How this skill works

The skill invokes the Defuddle CLI to parse the provided URL and request Markdown output (--md) by default. It can write results to a file, return JSON that includes both HTML and Markdown, or fetch specific metadata properties (title, description, domain) with -p. It strips extraneous page chrome so downstream language models receive concise, high-value content.

When to use it

You have a URL to a standard web page (docs, blog post, article) and need clean text for analysis or summarization.
You want to reduce token usage by removing navigation, ads, and sidebars before feeding content to a model.
You need Markdown output ready for notes, documentation, or publishing workflows.
You want structured metadata (title, description, domain) alongside page content.
You prefer a deterministic CLI-based extractor instead of a general web fetch when page is static or server-rendered.

Best practices

Always request Markdown (--md) for compact, model-friendly output.
Save content to a file when reusing it across tasks (defuddle parse <url> --md -o content.md).
Install Defuddle globally if not present (npm install -g defuddle-cli) and ensure PATH access.
If a page is heavily client-side (SPA), verify server-rendered HTML or use a renderer before parsing.
Request specific metadata (-p title/description/domain) when you only need small context fields.

Example use cases

Convert a technical blog post into clean Markdown before summarization or code extraction.
Harvest documentation pages into a knowledge-base or note system with minimal manual cleanup.
Preprocess multiple article URLs to reduce token cost before feeding them to an LLM pipeline.
Extract page title and description to auto-populate metadata fields in publishing workflows.
Pull readable content for offline review, diffing, or archiving in Markdown format.

FAQ

Is Defuddle required to use this skill?

Yes—the skill relies on the Defuddle CLI. Install it with npm install -g defuddle-cli and ensure the CLI is in PATH.

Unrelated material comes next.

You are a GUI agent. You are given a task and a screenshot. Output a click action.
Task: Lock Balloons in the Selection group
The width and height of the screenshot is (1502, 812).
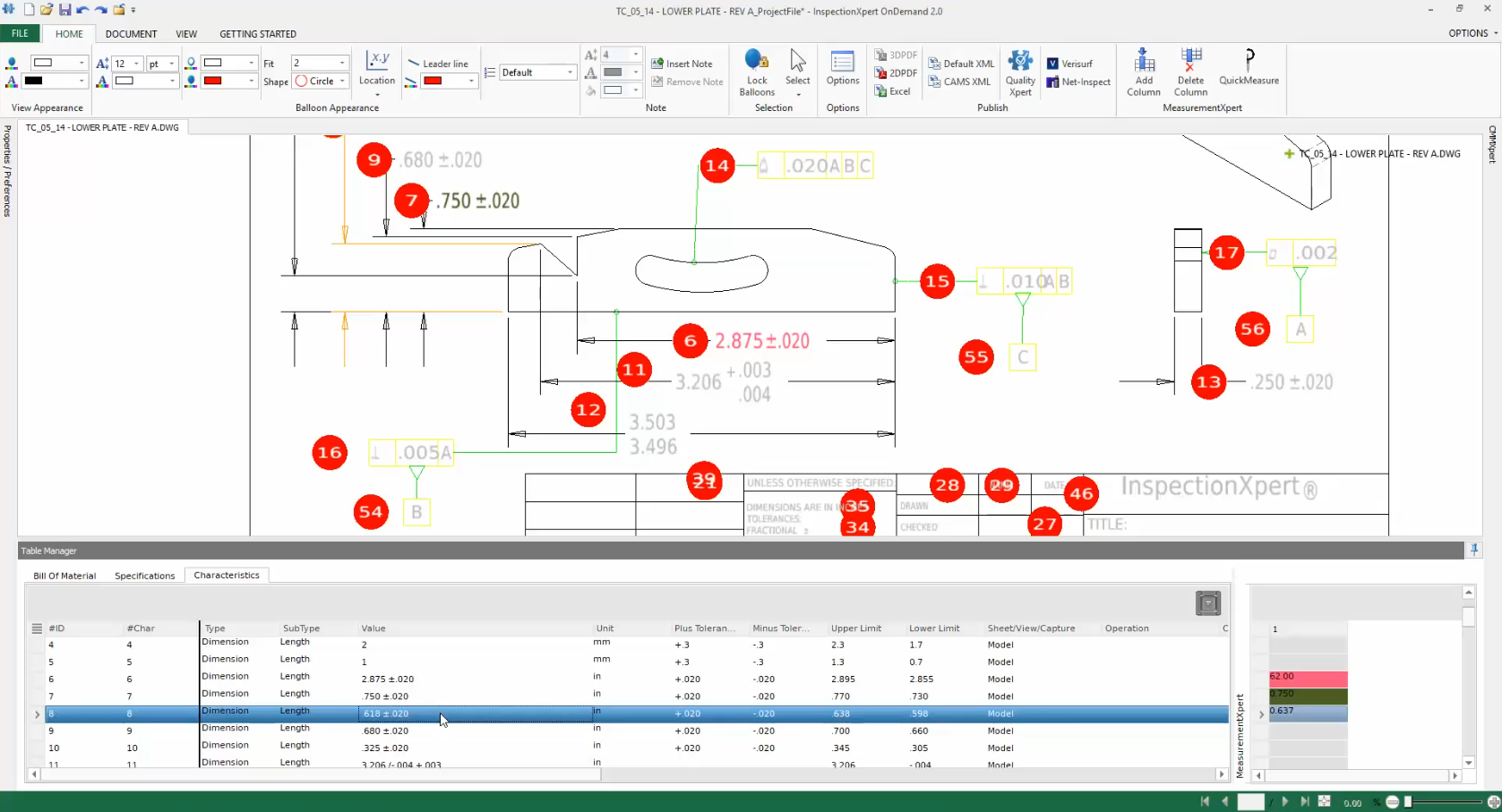tap(756, 72)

What output formats are supported?

Use --md for Markdown (recommended), --json for JSON containing HTML and Markdown, or no flag to get raw HTML. Use -p <name> to fetch a specific metadata property.

What if a page is a JavaScript-heavy single-page app?

Defuddle works best on server-rendered or static pages. For client-rendered pages, pre-render the page or capture the server-rendered HTML before parsing.